Recast the lines of the items below as a JSON list of strings, one string per line, with blank lines omitted. Leave the pictures out of the answer.

[Information provided start]

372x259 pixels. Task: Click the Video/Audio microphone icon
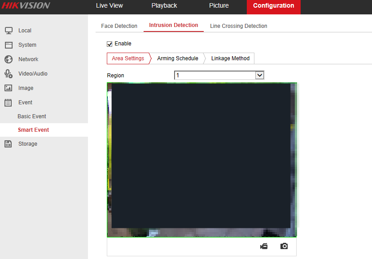[x=8, y=74]
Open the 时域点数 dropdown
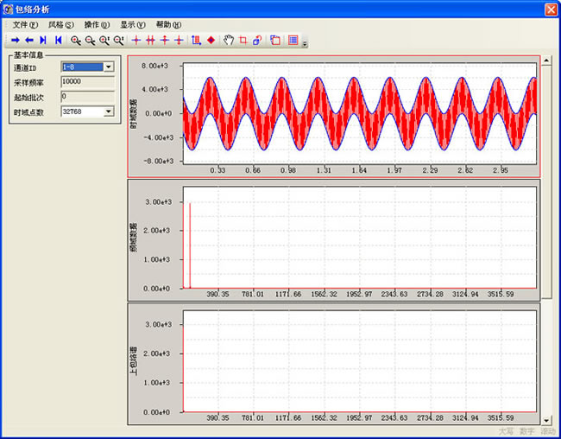This screenshot has height=439, width=561. [x=109, y=111]
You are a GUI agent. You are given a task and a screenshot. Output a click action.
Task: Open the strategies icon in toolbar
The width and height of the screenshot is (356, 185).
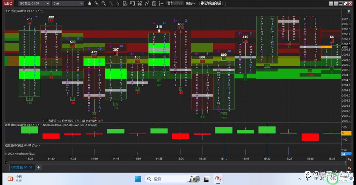[147, 3]
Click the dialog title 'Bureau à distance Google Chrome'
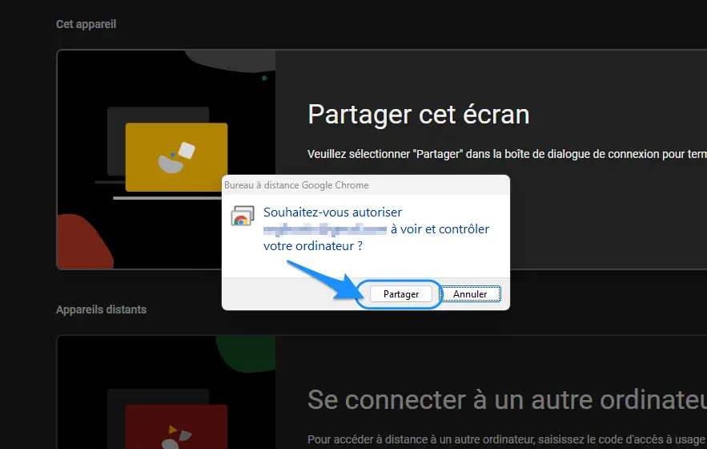The width and height of the screenshot is (707, 449). point(296,185)
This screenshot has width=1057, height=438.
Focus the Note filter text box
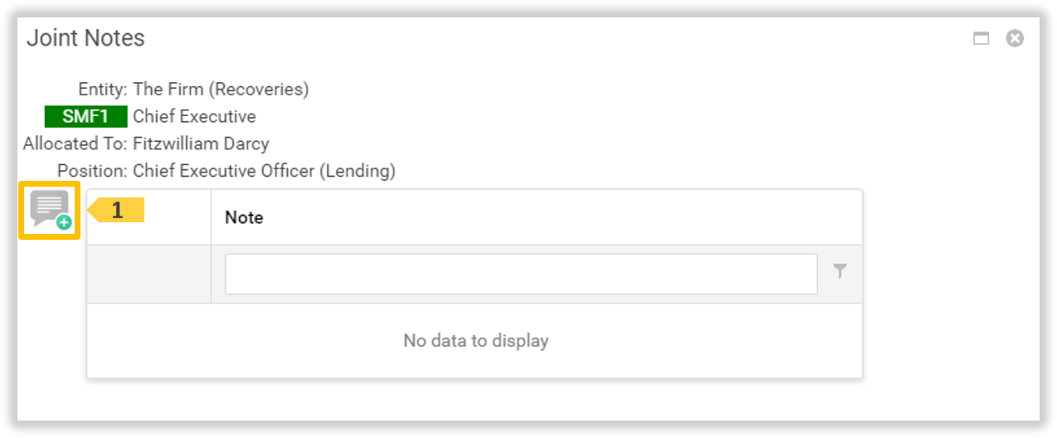[x=520, y=274]
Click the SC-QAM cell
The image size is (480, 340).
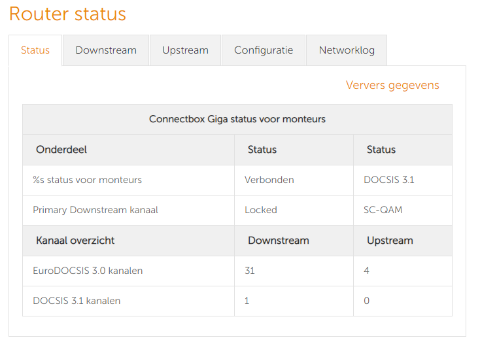[x=382, y=210]
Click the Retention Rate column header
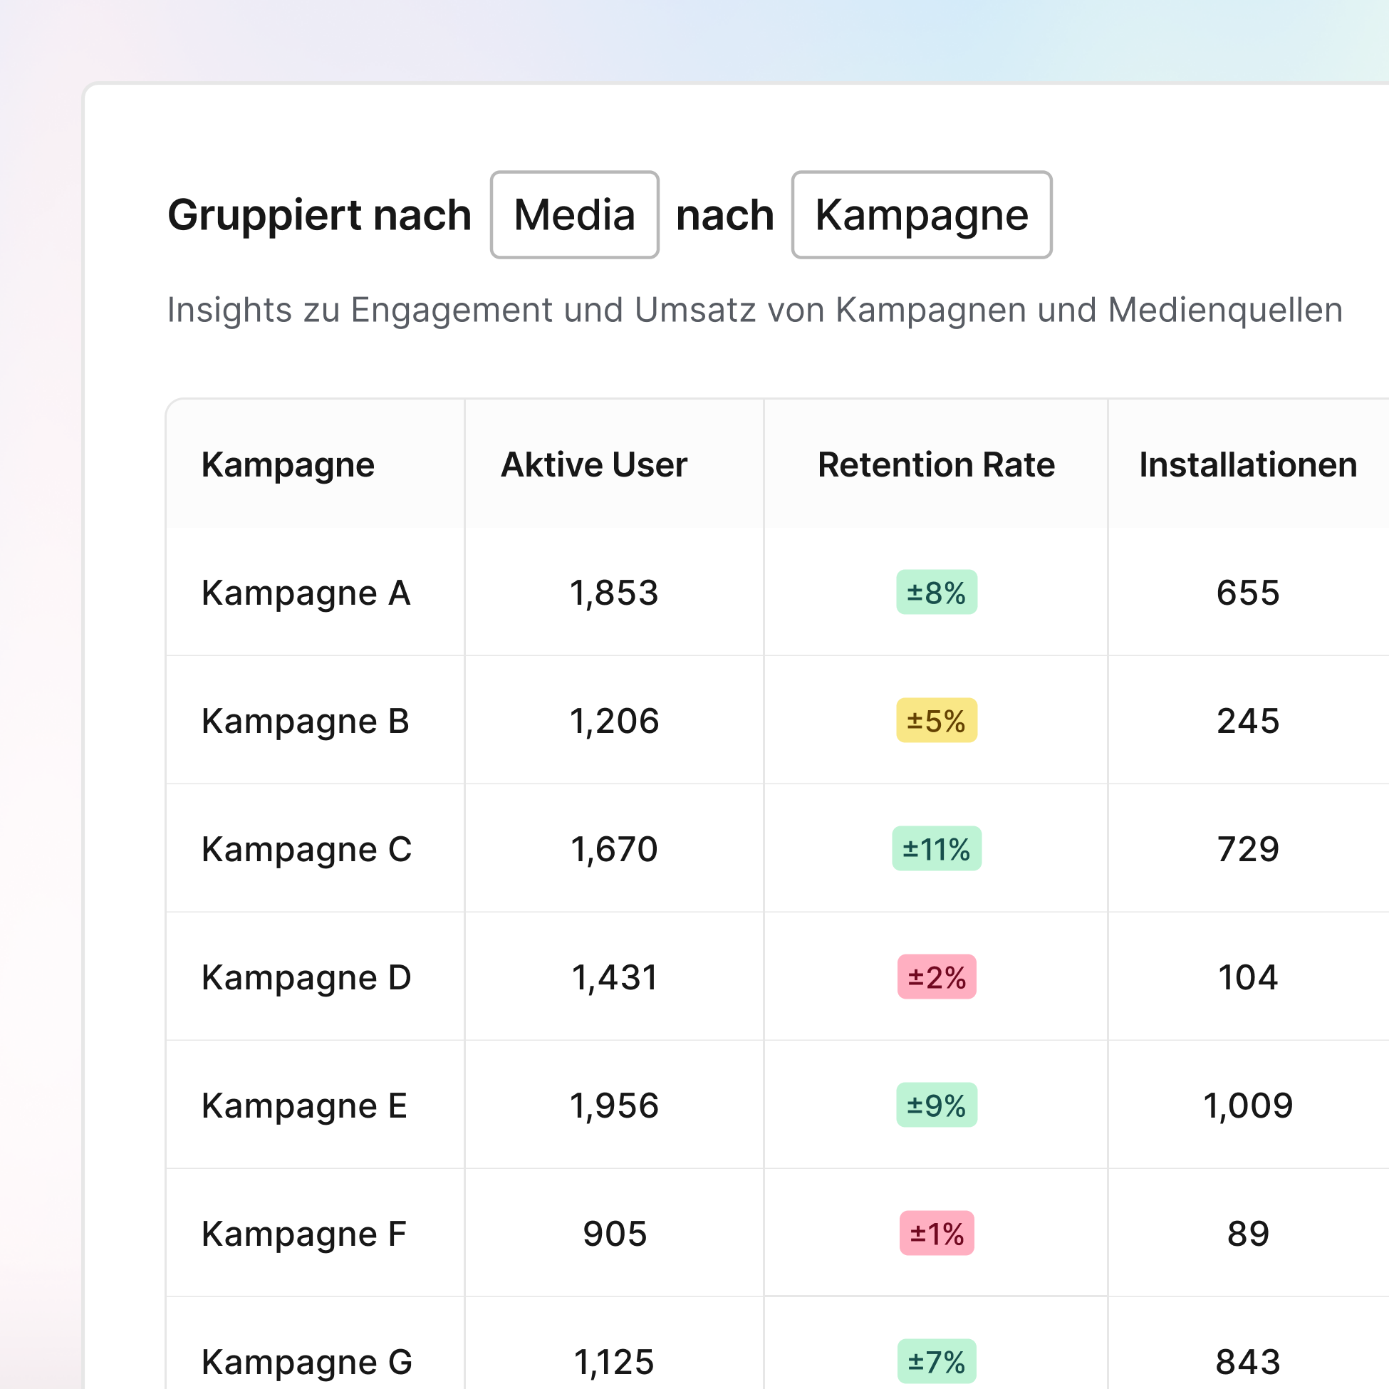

[Information provided end]

Reply to the exercise:
[
  "372x259 pixels. Task: Click the Video/Audio microphone icon",
  "[x=8, y=74]",
  "Open the 时域点数 dropdown",
  "This screenshot has height=439, width=561. [x=109, y=111]",
  "You are a GUI agent. You are given a task and a screenshot. Output a click action.",
  "Task: Open the strategies icon in toolbar",
  "The width and height of the screenshot is (356, 185).",
  "[147, 3]",
  "Click the dialog title 'Bureau à distance Google Chrome'",
  "The width and height of the screenshot is (707, 449). point(296,185)",
  "This screenshot has width=1057, height=438.",
  "Focus the Note filter text box",
  "[x=520, y=274]",
  "Click the SC-QAM cell",
  "The image size is (480, 340).",
  "[x=382, y=210]",
  "Click the Retention Rate column header"
]